T6: Lyrics and Singing Voice Processing in Music Information Retrieval: Analysis, Alignment, Transcription and Applications
Daniel Stoller, Emir Demirel, Kento Watanabe, and Brendan O’Connor
t6-lyrics-and-singingAbstract:
Singing, a universal human practice, intertwines with lyrics to form a core part of profound musical experiences, conveying emotions, narratives, and real-world connections. This tutorial explores the commonly used techniques and practices in lyrics and singing voice processing, which are vital in numerous music information retrieval tasks and applications. Despite the importance of song lyrics in MIR and the industry, high-quality paired audio & transcript annotations are often scarce. In the first part of this tutorial, we'll delve into automatic lyrics transcription and alignment techniques, which significantly reduce the annotation cost and enable more performant solutions. Our tutorial provides insights into the current state-of-the-art methods for transcription and alignment, highlighting their capabilities and limitations while fostering further research into these systems. Moreover, we present "lyrics information processing", which encompasses lyrics generation and leveraging lyrics to discern musically relevant aspects such as emotions, themes, and song structure. Understanding the rich information embedded in lyrics opens avenues for enhancing audio-based tasks by incorporating lyrics as supplementary input. Finally, we discuss singing voice conversion as one such task, which involves the conversion of acoustic features embedded in a vocal signal, often relating to timbre and pitch. We explore how lyric-based features can facilitate a model's inherent disentanglement between acoustic and linguistic content, which leads to more convincing conversions. This section closes with a brief discussion on the ethical concerns and responsibilities that should be considered in this area. This tutorial caters especially to new researchers with an interest in lyrics and singing voice modeling, or those involved in improving lyrics alignment and transcription methodologies. It can also inspire researchers to leverage lyrics for improved performance on tasks like singing voice separation, music and singing voice generation, and cover song and emotion recognition.Bios:
Daniel Stoller is a research scientist at MIQ, the music intelligence team at Spotify. He obtained his PhD from Queen Mary University in 2020, before researching causal machine learning at the German center for neurodegenerative diseases (DZNE). Experienced in audio source separation as well as generative modeling and representation learning, he develops machine learning models and techniques scalable to high-dimensional data such as raw audio signals, publishing in both machine learning and audio-related venues. With a special passion for music, he also worked extensively on lyrics alignment, and singing voice processing including separation, detection and classification.
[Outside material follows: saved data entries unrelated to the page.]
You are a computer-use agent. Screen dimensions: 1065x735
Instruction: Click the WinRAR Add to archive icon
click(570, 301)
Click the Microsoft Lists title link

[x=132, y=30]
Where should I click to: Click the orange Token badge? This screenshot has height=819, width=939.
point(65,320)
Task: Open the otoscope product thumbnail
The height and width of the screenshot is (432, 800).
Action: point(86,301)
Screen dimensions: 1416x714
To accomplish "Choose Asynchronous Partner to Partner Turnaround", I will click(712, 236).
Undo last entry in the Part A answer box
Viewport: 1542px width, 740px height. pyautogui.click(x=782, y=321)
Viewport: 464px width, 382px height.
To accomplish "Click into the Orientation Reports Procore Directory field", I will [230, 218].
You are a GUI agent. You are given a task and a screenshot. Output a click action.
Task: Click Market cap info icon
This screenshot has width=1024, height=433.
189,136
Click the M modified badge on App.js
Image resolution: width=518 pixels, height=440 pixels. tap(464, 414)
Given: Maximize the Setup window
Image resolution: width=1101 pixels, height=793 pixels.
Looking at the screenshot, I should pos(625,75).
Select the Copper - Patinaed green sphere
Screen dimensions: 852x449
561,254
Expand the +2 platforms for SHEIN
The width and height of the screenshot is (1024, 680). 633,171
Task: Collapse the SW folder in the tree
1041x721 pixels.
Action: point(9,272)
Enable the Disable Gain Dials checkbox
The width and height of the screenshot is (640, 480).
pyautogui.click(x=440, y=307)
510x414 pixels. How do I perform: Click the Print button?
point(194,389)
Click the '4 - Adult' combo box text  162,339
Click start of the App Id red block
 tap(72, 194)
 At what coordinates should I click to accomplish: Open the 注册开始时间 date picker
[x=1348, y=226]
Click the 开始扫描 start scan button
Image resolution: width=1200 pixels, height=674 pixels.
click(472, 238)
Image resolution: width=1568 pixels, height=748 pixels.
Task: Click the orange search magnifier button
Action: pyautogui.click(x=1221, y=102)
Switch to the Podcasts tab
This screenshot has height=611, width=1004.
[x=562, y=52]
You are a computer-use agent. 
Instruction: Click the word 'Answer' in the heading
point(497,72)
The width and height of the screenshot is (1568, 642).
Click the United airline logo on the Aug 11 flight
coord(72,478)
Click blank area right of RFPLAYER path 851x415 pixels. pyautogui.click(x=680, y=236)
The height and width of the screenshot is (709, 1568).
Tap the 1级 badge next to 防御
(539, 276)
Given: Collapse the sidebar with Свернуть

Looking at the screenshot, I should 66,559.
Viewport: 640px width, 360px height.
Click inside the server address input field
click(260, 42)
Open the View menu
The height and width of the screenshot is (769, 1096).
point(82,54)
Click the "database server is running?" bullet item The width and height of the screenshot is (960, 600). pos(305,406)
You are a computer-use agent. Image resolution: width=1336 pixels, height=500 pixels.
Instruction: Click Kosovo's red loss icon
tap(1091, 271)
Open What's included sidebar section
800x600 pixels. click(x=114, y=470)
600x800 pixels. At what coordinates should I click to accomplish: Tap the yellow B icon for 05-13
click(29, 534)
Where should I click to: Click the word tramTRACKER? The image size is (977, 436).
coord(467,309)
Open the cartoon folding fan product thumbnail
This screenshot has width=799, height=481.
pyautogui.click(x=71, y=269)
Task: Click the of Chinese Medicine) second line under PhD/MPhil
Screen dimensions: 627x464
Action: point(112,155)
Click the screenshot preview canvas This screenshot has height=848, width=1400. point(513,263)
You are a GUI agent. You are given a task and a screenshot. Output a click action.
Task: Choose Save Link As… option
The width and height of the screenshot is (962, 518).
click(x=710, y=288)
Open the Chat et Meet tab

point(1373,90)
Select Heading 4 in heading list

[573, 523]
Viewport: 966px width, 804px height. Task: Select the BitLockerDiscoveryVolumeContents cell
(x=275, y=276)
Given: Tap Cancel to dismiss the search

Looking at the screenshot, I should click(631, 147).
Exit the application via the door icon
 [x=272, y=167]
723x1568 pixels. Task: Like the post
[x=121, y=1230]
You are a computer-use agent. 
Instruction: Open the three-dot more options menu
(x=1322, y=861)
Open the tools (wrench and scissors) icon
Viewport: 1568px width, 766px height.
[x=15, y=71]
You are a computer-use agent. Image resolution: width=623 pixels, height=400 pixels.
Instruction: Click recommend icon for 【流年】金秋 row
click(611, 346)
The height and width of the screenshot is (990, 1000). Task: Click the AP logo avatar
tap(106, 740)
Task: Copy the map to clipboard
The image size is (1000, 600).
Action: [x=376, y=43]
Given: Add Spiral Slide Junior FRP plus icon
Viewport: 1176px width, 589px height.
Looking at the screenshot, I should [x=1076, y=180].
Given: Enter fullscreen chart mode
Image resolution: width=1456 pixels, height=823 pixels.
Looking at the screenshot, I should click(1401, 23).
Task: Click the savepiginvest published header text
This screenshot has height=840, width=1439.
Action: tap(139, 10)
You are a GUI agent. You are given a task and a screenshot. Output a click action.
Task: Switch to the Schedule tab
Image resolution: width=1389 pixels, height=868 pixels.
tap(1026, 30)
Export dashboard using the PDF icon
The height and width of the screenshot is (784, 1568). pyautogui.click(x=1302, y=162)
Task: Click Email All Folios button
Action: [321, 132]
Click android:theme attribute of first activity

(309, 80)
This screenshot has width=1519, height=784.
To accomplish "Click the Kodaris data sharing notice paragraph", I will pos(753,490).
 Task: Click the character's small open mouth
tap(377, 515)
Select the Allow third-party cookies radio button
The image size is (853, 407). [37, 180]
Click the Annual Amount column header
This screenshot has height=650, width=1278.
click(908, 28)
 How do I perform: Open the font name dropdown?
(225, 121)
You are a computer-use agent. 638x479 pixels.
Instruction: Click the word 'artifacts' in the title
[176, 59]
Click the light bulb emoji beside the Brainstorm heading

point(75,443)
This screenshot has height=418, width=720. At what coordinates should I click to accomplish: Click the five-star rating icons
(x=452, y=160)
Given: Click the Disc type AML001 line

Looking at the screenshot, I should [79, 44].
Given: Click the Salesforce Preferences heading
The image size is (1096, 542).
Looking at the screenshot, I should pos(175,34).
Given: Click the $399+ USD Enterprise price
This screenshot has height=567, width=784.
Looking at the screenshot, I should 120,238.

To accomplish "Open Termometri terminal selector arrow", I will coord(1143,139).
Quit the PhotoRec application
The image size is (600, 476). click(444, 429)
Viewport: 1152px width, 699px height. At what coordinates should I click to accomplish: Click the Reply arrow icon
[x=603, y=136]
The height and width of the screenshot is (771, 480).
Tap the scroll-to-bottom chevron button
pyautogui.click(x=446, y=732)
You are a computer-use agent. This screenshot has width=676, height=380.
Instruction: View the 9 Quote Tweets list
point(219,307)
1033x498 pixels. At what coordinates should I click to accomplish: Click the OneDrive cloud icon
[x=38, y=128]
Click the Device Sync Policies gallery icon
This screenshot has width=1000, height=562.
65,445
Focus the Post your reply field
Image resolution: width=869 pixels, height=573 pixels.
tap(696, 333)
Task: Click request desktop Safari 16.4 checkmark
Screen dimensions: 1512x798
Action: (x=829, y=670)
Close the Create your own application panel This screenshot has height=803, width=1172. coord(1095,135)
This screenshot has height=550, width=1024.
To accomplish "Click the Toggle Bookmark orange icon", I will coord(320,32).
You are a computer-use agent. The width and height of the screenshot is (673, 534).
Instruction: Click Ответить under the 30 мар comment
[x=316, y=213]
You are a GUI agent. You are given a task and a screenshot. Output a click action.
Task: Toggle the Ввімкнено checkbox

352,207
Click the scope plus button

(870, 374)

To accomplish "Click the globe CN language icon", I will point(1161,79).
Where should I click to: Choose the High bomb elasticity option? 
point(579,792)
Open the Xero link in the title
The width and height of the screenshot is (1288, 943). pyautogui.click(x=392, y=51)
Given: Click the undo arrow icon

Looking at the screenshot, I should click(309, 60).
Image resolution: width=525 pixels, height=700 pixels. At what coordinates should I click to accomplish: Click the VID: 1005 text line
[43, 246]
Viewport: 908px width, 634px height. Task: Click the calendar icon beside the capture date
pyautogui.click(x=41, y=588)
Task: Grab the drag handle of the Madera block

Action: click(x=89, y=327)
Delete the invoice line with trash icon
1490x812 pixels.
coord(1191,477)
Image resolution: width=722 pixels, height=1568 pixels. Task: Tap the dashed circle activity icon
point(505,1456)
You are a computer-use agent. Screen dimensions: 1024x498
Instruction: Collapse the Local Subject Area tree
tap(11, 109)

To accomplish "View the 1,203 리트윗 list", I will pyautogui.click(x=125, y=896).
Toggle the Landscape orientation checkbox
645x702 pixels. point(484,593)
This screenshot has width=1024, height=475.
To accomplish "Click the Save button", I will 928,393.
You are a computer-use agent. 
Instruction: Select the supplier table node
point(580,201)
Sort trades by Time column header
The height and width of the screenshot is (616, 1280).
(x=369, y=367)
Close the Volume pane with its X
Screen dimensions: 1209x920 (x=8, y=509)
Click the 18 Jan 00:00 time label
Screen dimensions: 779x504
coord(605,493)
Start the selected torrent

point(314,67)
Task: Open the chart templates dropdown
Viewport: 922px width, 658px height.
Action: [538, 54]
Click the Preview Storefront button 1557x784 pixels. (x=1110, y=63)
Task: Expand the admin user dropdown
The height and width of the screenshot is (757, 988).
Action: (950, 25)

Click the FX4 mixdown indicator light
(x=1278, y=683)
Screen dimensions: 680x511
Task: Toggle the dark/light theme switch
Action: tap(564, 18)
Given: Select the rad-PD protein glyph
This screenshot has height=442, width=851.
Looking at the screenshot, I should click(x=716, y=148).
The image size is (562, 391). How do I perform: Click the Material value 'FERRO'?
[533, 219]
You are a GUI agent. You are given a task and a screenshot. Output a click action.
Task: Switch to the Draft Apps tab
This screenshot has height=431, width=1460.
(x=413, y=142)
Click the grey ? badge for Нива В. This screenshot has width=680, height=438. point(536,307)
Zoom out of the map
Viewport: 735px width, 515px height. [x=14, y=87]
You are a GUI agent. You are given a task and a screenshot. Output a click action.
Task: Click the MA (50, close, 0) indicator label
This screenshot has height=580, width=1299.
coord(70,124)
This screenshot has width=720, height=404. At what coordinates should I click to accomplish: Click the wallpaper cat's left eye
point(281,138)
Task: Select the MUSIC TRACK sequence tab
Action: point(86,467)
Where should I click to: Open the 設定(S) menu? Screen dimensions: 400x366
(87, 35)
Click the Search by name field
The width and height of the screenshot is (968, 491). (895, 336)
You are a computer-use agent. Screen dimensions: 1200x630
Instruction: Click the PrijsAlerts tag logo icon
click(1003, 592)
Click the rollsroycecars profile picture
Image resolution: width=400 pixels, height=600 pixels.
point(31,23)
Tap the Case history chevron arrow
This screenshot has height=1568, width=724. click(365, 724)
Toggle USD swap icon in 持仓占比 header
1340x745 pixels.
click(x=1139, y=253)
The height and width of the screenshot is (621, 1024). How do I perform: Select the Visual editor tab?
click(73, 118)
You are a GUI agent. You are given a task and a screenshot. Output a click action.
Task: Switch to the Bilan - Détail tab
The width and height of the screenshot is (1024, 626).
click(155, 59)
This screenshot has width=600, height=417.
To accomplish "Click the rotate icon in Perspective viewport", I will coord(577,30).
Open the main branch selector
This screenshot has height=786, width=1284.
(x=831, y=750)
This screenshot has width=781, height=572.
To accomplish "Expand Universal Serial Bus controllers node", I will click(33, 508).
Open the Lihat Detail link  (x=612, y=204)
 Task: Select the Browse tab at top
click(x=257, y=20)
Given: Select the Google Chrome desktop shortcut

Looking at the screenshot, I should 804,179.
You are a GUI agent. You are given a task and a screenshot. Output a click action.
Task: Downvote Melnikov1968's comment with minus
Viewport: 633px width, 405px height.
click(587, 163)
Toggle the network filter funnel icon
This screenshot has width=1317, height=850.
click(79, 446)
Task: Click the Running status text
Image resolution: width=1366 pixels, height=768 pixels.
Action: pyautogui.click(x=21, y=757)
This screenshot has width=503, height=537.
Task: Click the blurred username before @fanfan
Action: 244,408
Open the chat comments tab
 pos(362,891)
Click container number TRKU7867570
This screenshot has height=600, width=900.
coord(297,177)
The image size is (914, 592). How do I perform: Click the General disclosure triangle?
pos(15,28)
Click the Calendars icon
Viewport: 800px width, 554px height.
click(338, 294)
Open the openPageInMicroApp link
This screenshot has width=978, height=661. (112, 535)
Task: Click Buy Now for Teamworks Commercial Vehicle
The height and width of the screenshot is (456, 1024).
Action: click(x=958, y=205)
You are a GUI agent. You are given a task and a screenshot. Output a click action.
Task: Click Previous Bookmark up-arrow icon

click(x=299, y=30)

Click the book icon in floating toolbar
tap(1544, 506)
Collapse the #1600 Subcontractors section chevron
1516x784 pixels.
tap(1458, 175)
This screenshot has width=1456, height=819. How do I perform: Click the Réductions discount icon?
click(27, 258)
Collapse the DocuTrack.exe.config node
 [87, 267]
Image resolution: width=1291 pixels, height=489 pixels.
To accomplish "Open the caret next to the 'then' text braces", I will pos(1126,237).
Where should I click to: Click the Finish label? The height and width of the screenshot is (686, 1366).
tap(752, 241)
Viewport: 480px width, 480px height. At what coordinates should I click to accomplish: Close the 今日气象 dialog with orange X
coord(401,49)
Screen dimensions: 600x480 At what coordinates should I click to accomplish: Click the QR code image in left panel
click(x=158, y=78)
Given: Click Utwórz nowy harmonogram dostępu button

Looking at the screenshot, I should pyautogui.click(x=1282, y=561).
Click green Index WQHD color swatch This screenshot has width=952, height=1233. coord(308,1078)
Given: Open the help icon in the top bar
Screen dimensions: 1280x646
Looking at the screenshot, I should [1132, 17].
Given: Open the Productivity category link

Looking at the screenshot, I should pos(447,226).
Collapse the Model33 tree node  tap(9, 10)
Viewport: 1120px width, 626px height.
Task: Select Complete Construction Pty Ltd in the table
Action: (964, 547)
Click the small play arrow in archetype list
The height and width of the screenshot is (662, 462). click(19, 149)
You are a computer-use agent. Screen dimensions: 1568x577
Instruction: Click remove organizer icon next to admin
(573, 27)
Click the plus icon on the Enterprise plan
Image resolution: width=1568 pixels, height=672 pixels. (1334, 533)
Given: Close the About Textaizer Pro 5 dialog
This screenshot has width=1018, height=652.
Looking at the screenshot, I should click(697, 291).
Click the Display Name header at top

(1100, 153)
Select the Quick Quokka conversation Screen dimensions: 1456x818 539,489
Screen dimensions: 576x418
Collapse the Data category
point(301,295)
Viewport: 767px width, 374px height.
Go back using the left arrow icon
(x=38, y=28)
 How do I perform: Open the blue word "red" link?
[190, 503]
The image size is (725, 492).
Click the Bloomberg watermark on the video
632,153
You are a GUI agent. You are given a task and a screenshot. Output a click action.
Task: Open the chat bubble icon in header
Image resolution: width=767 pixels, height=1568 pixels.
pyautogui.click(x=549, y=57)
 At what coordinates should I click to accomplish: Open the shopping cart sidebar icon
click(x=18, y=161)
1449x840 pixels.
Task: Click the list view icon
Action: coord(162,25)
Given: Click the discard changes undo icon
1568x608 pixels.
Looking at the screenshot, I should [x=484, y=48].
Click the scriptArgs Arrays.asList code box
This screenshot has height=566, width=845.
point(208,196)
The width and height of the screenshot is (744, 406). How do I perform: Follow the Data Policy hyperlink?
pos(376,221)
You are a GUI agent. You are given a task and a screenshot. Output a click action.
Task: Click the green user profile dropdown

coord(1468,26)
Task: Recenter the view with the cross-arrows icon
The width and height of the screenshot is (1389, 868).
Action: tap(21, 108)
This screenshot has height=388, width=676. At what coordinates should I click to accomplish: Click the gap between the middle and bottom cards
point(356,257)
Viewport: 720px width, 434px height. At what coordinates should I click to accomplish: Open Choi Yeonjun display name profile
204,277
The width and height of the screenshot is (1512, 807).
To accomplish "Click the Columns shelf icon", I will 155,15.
Emir Demirel is a Senior Data Scientist at Music.ai / Moises, leading projects on lyrics and vocal processing. He obtained his Ph.D. at Queen Mary University of London, as a fellow to the "New Frontiers in Music Information Processing '' project under EU’s Marie Curie/Skladowska Actions. After completing his Ph.D, he joined Spotify’s Music Intelligence team, enhancing his expertise before moving to Music.ai. His research interests span lyric transcription and alignment, speech recognition, and natural language processing, along with generative AI models.
Kento Watanabe is a senior researcher at the National Institute of Advanced Industrial Science and Technology (AIST), Japan. He received his Ph.D. from Tohoku University in 2018, and his work focuses on Lyrics Information Processing (LIP), natural language processing, and machine learning. He aims to bridge the gap between humans and computers in the field of music and language, and to improve interactions through advanced algorithms.
Brendan O’Connor has worked in music as a performer, composer, producer, teacher, and sound installation artist. He earned his Bachelor’s in classical music at the MTU Cork School of Music (Ireland), followed by his Master’s in music technology at the University of West London, specialising in the voice as the principal instrument in electroacoustic compositions. He then worked towards his Ph.D. in the field of singing voice conversion via neural networks at Queen Mary University of London. His research interests include the disentanglement of scarcely labelled vocal attributes, such as singing techniques. After completing his PhD, Brendan began working for a startup company in voice conversion, allowing him to continue working in his area of expertise with other researchers of the same field using SOTA machine learning techniques.